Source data
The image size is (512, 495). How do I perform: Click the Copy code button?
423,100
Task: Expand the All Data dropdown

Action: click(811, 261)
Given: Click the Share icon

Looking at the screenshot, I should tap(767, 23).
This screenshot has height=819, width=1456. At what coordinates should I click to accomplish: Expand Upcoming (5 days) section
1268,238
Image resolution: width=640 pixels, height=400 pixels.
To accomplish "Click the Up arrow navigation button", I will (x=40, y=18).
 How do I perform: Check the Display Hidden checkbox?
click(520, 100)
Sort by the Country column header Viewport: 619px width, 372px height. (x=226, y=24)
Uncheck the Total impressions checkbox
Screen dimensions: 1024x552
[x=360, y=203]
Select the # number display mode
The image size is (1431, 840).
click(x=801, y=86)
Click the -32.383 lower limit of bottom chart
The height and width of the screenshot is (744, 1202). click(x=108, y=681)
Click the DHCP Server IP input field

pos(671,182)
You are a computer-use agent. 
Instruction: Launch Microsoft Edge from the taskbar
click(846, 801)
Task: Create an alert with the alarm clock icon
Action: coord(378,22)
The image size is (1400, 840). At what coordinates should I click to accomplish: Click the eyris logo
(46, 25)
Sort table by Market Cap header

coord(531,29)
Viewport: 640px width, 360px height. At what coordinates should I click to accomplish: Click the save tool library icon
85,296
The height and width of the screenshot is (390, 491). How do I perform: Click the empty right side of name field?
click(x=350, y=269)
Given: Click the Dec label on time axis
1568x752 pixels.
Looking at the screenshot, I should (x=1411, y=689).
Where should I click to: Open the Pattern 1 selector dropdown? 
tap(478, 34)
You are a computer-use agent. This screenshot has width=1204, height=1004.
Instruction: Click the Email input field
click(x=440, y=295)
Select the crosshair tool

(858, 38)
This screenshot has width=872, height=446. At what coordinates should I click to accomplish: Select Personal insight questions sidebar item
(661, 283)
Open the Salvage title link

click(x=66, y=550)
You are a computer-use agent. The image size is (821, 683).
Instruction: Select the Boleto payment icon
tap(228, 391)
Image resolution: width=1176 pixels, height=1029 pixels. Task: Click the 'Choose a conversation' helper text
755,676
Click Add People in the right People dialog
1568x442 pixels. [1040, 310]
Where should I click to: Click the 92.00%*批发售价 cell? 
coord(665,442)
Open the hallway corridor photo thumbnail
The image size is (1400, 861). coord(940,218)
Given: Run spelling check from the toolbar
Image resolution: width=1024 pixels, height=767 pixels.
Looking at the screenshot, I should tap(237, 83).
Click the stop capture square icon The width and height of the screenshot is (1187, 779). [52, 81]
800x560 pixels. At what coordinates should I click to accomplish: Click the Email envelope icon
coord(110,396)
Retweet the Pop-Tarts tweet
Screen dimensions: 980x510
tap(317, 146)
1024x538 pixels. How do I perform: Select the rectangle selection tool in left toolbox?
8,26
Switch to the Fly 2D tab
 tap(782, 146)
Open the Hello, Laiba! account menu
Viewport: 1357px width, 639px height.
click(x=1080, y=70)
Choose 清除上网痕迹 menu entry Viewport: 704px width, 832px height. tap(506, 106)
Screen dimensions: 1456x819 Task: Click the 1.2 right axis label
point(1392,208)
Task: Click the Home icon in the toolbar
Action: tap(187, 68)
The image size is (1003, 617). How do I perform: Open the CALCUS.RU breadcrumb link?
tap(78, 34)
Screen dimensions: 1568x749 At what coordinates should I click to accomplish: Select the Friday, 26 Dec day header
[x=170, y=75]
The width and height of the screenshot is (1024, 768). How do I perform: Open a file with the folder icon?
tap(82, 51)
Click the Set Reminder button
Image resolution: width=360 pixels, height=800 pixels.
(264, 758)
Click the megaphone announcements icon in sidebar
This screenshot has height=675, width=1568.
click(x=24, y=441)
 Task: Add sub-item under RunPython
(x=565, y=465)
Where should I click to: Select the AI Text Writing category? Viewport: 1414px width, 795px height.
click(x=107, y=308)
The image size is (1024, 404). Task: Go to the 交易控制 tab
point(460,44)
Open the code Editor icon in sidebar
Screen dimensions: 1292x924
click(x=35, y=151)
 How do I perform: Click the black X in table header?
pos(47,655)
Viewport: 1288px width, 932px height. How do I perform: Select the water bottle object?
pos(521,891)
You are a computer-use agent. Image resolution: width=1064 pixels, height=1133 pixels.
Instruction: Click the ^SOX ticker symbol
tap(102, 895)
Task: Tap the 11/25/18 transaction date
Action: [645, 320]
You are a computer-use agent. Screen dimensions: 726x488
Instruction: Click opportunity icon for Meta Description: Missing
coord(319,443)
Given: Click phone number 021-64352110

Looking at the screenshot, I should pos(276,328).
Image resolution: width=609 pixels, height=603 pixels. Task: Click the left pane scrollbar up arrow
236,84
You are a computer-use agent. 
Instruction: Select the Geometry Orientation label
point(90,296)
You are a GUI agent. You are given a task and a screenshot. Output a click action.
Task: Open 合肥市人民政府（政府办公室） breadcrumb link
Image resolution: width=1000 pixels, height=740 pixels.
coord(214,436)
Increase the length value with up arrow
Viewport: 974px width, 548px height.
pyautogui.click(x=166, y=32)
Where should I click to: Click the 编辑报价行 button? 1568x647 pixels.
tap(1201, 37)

GIVEN TASK
Reproduce every line of the records above without any alteration.

THE RESPONSE
The image size is (512, 495). How do I perform: Click the Copy code button?
423,100
Task: Expand the All Data dropdown

Action: click(811, 261)
Given: Click the Share icon

Looking at the screenshot, I should tap(767, 23).
This screenshot has height=819, width=1456. At what coordinates should I click to accomplish: Expand Upcoming (5 days) section
1268,238
Image resolution: width=640 pixels, height=400 pixels.
To accomplish "Click the Up arrow navigation button", I will (x=40, y=18).
 How do I perform: Check the Display Hidden checkbox?
click(520, 100)
Sort by the Country column header Viewport: 619px width, 372px height. (x=226, y=24)
Uncheck the Total impressions checkbox
Screen dimensions: 1024x552
[x=360, y=203]
Select the # number display mode
The image size is (1431, 840).
click(x=801, y=86)
Click the -32.383 lower limit of bottom chart
The height and width of the screenshot is (744, 1202). click(x=108, y=681)
Click the DHCP Server IP input field

pos(671,182)
You are a computer-use agent. 
Instruction: Launch Microsoft Edge from the taskbar
click(846, 801)
Task: Create an alert with the alarm clock icon
Action: coord(378,22)
The image size is (1400, 840). At what coordinates should I click to accomplish: Click the eyris logo
(46, 25)
Sort table by Market Cap header

coord(531,29)
Viewport: 640px width, 360px height. At what coordinates should I click to accomplish: Click the save tool library icon
85,296
The height and width of the screenshot is (390, 491). How do I perform: Click the empty right side of name field?
click(x=350, y=269)
Given: Click the Dec label on time axis
1568x752 pixels.
Looking at the screenshot, I should (x=1411, y=689).
Where should I click to: Open the Pattern 1 selector dropdown? 
tap(478, 34)
You are a computer-use agent. This screenshot has width=1204, height=1004.
Instruction: Click the Email input field
click(x=440, y=295)
Select the crosshair tool

(858, 38)
This screenshot has width=872, height=446. At what coordinates should I click to accomplish: Select Personal insight questions sidebar item
(661, 283)
Open the Salvage title link

click(x=66, y=550)
You are a computer-use agent. The image size is (821, 683).
Instruction: Select the Boleto payment icon
tap(228, 391)
Image resolution: width=1176 pixels, height=1029 pixels. Task: Click the 'Choose a conversation' helper text
755,676
Click Add People in the right People dialog
1568x442 pixels. [1040, 310]
Where should I click to: Click the 92.00%*批发售价 cell? 
coord(665,442)
Open the hallway corridor photo thumbnail
The image size is (1400, 861). coord(940,218)
Given: Run spelling check from the toolbar
Image resolution: width=1024 pixels, height=767 pixels.
Looking at the screenshot, I should tap(237, 83).
Click the stop capture square icon The width and height of the screenshot is (1187, 779). [52, 81]
800x560 pixels. At what coordinates should I click to accomplish: Click the Email envelope icon
coord(110,396)
Retweet the Pop-Tarts tweet
Screen dimensions: 980x510
tap(317, 146)
1024x538 pixels. How do I perform: Select the rectangle selection tool in left toolbox?
8,26
Switch to the Fly 2D tab
 tap(782, 146)
Open the Hello, Laiba! account menu
Viewport: 1357px width, 639px height.
click(x=1080, y=70)
Choose 清除上网痕迹 menu entry Viewport: 704px width, 832px height. tap(506, 106)
Screen dimensions: 1456x819 Task: Click the 1.2 right axis label
point(1392,208)
Task: Click the Home icon in the toolbar
Action: tap(187, 68)
The image size is (1003, 617). How do I perform: Open the CALCUS.RU breadcrumb link?
tap(78, 34)
Screen dimensions: 1568x749 At what coordinates should I click to accomplish: Select the Friday, 26 Dec day header
[x=170, y=75]
The width and height of the screenshot is (1024, 768). How do I perform: Open a file with the folder icon?
tap(82, 51)
Click the Set Reminder button
Image resolution: width=360 pixels, height=800 pixels.
(264, 758)
Click the megaphone announcements icon in sidebar
This screenshot has height=675, width=1568.
click(x=24, y=441)
 Task: Add sub-item under RunPython
(x=565, y=465)
Where should I click to: Select the AI Text Writing category? Viewport: 1414px width, 795px height.
click(x=107, y=308)
The image size is (1024, 404). Task: Go to the 交易控制 tab
point(460,44)
Open the code Editor icon in sidebar
Screen dimensions: 1292x924
click(x=35, y=151)
 How do I perform: Click the black X in table header?
pos(47,655)
Viewport: 1288px width, 932px height. How do I perform: Select the water bottle object?
pos(521,891)
You are a computer-use agent. Image resolution: width=1064 pixels, height=1133 pixels.
Instruction: Click the ^SOX ticker symbol
tap(102, 895)
Task: Tap the 11/25/18 transaction date
Action: [645, 320]
You are a computer-use agent. Screen dimensions: 726x488
Instruction: Click opportunity icon for Meta Description: Missing
coord(319,443)
Given: Click phone number 021-64352110

Looking at the screenshot, I should pos(276,328).
Image resolution: width=609 pixels, height=603 pixels. Task: Click the left pane scrollbar up arrow
236,84
You are a computer-use agent. 
Instruction: Select the Geometry Orientation label
point(90,296)
You are a GUI agent. You are given a task and a screenshot. Output a click action.
Task: Open 合肥市人民政府（政府办公室） breadcrumb link
Image resolution: width=1000 pixels, height=740 pixels.
coord(214,436)
Increase the length value with up arrow
Viewport: 974px width, 548px height.
pyautogui.click(x=166, y=32)
Where should I click to: Click the 编辑报价行 button? 1568x647 pixels.
tap(1201, 37)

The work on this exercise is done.